The list is a long one. The world we have known was given a huge time-out, while individuals have been bombarded with fear.

What many may not have considered is that on a Soul level, this interruption also served as a huge revealer.

Who am I at this point in my life?

What can I count on? How stable am I emotionally?

Do I really trust myself and the other people in my life?

How safe do I feel with others having their own, unique perspectives and making their own individual choices?

This has indeed been a time of tremendous revelation. And it has been my experience that so many people have discovered gaps in the foundation of self that they had no idea were there.

Sometimes interruptions to the status quo of our habitual choices shed tremendous light on us, revealing the need for a powerful response and deepening.

This is what I have witnessed taking place in the world, and to be honest, though I had no idea what the wakeup call would be, I have not been surprised that the world has begun to receive what I believe will continue to be unprecedented wakeup calls.

This is mostly due to the fact that I have been immersed in learning about the planetary shifts taking place since 1990. I have watched the beginning of an accelerated shift which has also brought never-before-experienced breakthroughs in science, medicine and technology. I have also enjoyed the deepening of conversations about health—true health that is holistic in nature, that has been inspired by an awakening of consciousness.

Before I go further, let me introduce myself. I am Ron Baker, the founder of a School of Self-Mastery that has been helping thousands of people from around the world for the last twenty-five years.

I am also the little boy who grew up in a home with alcoholism, divorce and a complete lack of understanding how to connect and communicate. For thirteen years I lived with a father in the house who never said a single thing to me—not one engaged conversation, just a few barked orders along the way. I know separation, fear and doubt. I know what it is to not know where to go for clear answers or who to trust. The pandemic did not introduce those ideas to me.

Fortunately, having the tools to resolve each of those challenges is also not new to me. I have spent three decades invested in an education focused on claiming the whole self, as well as understanding the unprecedented shifts that we are experiencing as a planet.

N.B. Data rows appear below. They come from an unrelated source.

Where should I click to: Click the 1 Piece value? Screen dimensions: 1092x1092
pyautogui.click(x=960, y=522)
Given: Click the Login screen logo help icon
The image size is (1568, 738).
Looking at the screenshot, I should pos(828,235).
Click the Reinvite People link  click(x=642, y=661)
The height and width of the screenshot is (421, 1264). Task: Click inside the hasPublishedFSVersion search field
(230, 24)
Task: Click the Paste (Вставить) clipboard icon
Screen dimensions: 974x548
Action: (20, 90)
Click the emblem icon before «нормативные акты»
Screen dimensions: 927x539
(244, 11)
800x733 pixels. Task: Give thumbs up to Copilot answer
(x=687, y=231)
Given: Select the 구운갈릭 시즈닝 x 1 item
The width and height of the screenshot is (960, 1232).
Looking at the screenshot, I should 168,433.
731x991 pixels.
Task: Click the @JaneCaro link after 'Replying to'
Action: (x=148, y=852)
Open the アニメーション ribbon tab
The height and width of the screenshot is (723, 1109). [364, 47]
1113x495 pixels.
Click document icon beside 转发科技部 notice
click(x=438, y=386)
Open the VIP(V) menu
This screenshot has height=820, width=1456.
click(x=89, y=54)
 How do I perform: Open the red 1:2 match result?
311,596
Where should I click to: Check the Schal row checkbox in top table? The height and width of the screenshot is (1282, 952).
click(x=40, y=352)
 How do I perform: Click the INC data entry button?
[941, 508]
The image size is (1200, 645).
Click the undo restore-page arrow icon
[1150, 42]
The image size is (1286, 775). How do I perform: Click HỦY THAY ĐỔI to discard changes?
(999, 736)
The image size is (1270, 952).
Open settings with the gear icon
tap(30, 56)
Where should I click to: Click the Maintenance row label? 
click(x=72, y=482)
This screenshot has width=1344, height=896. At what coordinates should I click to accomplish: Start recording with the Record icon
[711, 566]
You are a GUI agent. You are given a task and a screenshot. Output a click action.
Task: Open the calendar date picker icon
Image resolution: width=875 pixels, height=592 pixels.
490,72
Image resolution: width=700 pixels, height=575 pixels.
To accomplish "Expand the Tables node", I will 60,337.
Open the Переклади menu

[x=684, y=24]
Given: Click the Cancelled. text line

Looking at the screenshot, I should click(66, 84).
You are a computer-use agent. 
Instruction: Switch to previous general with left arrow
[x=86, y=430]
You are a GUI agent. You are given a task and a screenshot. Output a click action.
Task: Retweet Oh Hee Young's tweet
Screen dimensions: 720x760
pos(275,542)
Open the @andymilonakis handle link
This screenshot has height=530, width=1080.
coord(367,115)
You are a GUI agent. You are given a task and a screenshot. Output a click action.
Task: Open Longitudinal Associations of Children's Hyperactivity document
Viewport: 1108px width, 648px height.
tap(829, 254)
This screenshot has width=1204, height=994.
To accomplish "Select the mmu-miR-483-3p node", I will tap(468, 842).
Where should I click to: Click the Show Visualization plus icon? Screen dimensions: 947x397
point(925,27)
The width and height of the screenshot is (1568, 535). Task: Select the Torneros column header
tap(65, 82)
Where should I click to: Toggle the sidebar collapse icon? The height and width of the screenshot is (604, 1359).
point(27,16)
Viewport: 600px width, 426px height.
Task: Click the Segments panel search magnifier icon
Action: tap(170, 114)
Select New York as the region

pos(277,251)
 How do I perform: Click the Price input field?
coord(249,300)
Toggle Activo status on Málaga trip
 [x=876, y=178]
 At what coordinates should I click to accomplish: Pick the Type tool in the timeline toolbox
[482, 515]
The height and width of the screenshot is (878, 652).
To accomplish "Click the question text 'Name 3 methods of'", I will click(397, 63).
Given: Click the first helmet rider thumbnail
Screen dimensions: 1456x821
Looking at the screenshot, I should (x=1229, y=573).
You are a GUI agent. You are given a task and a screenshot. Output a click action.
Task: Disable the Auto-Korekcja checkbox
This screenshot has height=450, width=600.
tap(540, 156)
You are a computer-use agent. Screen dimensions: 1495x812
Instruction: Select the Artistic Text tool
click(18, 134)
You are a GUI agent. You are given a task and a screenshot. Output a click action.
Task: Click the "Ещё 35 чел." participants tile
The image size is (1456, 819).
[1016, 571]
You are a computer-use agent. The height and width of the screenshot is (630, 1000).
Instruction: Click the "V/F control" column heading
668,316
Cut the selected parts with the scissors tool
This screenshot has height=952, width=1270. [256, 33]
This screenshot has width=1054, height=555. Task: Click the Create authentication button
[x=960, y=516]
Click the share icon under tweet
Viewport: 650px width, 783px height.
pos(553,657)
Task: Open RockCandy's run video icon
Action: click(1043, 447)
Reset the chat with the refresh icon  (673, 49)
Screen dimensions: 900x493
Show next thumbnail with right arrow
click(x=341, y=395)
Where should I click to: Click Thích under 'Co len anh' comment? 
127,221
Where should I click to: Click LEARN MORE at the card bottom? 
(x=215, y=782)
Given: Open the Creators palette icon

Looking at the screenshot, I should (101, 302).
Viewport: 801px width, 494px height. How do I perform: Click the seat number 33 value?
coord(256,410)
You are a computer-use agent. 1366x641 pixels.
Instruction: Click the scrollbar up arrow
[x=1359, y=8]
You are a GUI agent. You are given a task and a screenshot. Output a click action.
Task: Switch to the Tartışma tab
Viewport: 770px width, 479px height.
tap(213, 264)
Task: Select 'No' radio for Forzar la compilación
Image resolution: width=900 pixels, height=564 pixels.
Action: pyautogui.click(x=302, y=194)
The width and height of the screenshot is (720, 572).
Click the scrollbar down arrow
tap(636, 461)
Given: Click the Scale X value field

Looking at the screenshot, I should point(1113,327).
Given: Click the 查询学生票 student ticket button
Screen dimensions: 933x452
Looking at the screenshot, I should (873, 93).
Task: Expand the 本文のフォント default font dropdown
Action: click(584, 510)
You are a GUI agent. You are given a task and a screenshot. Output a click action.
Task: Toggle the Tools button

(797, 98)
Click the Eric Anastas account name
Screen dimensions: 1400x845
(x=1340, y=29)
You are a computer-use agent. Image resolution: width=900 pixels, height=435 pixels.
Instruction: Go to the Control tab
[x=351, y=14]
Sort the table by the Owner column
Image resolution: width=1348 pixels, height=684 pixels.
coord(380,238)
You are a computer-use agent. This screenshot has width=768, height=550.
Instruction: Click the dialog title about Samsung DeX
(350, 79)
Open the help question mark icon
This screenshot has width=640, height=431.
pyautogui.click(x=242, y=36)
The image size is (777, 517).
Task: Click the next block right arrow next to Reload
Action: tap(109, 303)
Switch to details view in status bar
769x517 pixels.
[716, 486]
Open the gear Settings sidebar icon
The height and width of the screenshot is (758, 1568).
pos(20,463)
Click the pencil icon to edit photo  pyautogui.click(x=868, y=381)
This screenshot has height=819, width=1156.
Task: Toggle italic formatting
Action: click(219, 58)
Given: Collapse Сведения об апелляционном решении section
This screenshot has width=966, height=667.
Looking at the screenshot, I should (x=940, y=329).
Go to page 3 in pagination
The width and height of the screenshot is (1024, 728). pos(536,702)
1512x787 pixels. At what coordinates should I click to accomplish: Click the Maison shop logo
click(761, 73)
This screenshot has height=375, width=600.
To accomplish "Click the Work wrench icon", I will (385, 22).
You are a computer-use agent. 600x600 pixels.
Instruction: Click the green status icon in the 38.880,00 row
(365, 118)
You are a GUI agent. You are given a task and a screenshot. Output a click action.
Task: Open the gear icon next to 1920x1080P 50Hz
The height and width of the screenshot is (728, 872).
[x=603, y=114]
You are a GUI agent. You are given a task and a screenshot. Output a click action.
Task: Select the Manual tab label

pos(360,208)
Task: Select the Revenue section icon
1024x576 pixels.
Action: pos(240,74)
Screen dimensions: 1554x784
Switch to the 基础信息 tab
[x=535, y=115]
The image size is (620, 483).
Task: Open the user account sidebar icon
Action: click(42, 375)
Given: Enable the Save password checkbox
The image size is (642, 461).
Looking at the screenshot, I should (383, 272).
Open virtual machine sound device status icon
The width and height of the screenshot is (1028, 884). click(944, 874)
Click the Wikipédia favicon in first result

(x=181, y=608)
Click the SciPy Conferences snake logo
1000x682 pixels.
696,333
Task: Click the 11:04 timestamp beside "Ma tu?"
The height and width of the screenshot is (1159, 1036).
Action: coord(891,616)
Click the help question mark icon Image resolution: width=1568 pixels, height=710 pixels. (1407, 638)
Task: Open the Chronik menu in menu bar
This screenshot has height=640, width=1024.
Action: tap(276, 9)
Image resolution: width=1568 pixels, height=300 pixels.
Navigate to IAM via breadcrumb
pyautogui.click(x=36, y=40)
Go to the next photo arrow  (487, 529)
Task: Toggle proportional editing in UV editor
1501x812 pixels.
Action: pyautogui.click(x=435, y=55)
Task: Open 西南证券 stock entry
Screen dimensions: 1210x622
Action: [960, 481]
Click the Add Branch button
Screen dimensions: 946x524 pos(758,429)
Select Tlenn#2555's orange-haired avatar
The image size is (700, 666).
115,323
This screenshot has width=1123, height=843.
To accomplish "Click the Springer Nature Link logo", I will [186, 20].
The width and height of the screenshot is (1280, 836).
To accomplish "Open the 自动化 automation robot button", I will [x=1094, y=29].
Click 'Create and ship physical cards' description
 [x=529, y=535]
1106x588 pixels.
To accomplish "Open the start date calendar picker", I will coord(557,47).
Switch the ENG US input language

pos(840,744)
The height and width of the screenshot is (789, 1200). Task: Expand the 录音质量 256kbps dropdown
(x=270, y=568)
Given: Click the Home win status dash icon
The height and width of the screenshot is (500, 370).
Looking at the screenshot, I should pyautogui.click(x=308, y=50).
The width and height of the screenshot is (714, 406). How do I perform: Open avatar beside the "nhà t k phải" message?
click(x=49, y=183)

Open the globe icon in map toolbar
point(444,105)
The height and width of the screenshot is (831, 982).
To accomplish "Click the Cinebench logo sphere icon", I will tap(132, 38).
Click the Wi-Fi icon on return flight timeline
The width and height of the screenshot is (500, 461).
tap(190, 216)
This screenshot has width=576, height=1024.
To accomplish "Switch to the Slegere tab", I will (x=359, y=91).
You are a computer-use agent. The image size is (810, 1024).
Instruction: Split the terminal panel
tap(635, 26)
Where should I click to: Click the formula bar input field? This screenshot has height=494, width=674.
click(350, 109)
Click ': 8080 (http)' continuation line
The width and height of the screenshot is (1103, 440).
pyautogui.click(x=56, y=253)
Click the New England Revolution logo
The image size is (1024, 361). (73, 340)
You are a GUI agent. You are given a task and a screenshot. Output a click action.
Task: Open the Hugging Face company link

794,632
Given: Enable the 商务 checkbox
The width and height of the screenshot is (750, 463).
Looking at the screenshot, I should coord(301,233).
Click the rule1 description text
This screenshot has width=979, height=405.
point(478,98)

The greatest news is that everything taking place, including the revelation of the wounded gaps that we each carry, is a vital step in getting to the solutions that we all need.

Until we are willing to interrupt the agendas and compensations that we have all learned to keep running, as a coping mechanism for not being taught HOW to connect to the inner self, we cannot truly heal and grow into the fulfillment that these shifting energies are trying to awaken for us all.

Bottom line: We all need help. We all need a true understanding of what will allow us to face these challenges—including a clear map, an inspiring vision, and nurturing tools that work in reliable ways.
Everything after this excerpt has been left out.